L’intervenant expose son point de vue depuis une position relativement équilibrée, sans pencher d’un seul côté.

• Rust empêche l’exécution de code non sûr pour la mémoire via les paniques, mais unsafe Rust peut contourner ces mécanismes de protection.
• Cependant, unsafe Rust nécessite un opt-in explicite, ce qui le rend plus visible qu’en C/C++ non sûr. Cette partie peut donc être examinée de façon ciblée.
• Environ 30 % des crates Rust utilisent du code non sûr, et cette proportion est deux fois plus élevée dans les systèmes embarqués.
• Les sanitizers (outils d’analyse dynamique) peuvent détecter les erreurs mémoire aussi bien dans le code Rust que dans le code C/C++.
• 70 % des développeurs Rust appellent du code non sûr via des FFI (interfaces de fonctions externes) vers des bibliothèques C/C++.
• De nombreuses bibliothèques importantes, y compris dans des projets Rust, sont écrites en C/C++ (SQLite, bibliothèques OPCUA).
• Les sanitizers peuvent analyser à la fois le code Rust et le code C/C++ au niveau de la couche LLVM IR, à condition d’avoir accès au code source.
• Miri est un outil complémentaire destiné à détecter les comportements indéfinis de Rust au niveau de la représentation intermédiaire.

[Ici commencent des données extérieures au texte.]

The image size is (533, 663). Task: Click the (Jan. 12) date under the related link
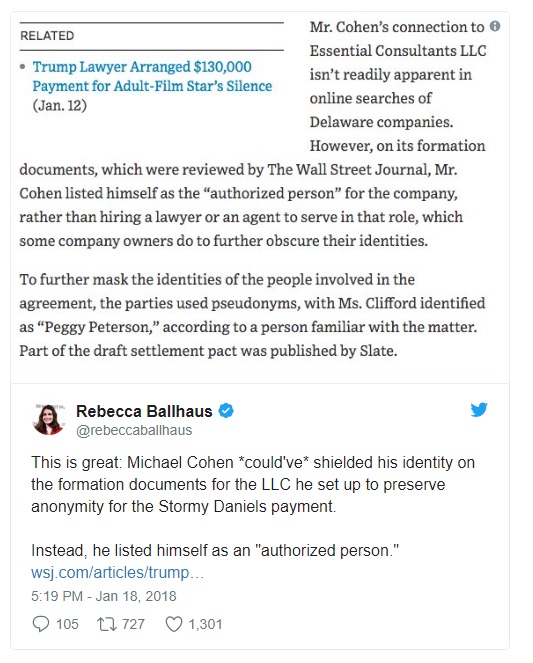coord(60,105)
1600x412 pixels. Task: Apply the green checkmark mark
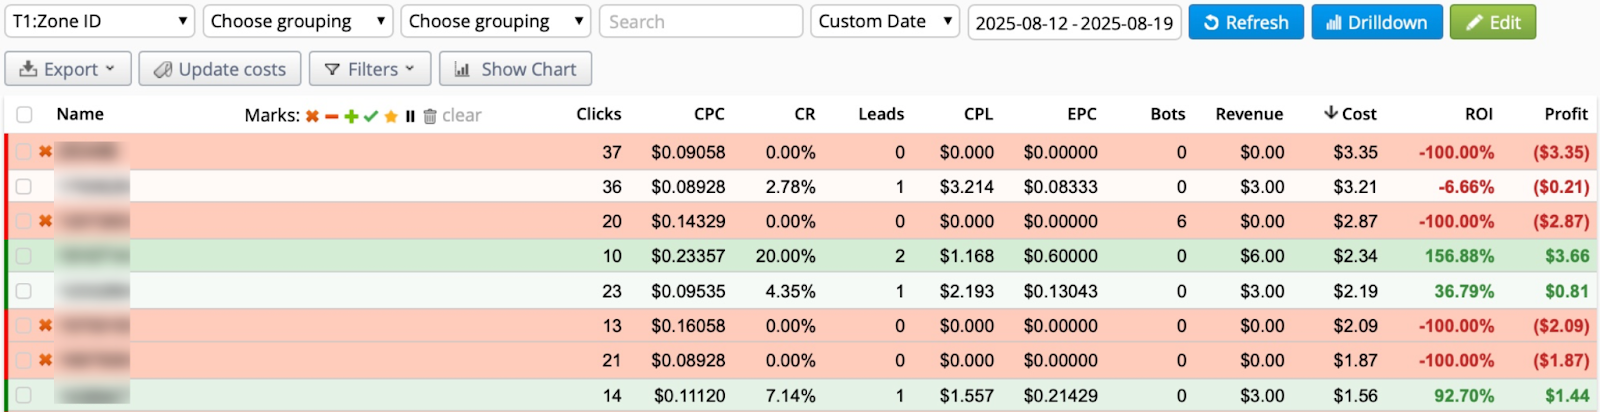[371, 116]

• Avantages de Miri : il fournit des erreurs claires et vérifie tous les comportements indéfinis en même temps. Limites : il ne peut pas interpréter du code C/C++.
• Environ 20 % des fonctions de la bibliothèque standard Rust utilisent du code non sûr.
• Les infrastructures critiques ont besoin non seulement d’un code sûr pour la mémoire, mais aussi d’un code correct afin d’éviter les dommages matériels ou les menaces pour la vie humaine.
• Même un programme Rust sûr peut mal fonctionner ou être vulnérable à des attaques par déni de service.
• Les tests basés sur les propriétés peuvent être utiles en générant des entrées aléatoires pour trouver des cas limites, mais ils ont du mal avec les erreurs impossibles.
• Kani est un model checker qui utilise les mathématiques pour vérifier la correction d’un programme dans un ensemble de contraintes.
• Avantages de Kani : il évalue mathématiquement toutes les entrées dans les contraintes données. Limites : les boucles doivent être déroulées, et il ne prend pas en charge la concurrence ni les FFI C/C++.
• Conclusion sur Rust : Rust est sûr, mais pas autant qu’on pourrait le penser.
• Bjarne Stroustrup distingue C et C++, et souligne que C++ a été conçu pour permettre un code plus sûr.
• Les C++ Core Guidelines proposent des profils pour la sûreté des types, des bornes et des durées de vie, ce qui rapproche C++ des garanties de Rust.
• Le plus grand problème de C++, c’est qu’il est trop facile d’y écrire du code non sûr par défaut. Ce n’est pas que les développeurs ne font pas d’efforts.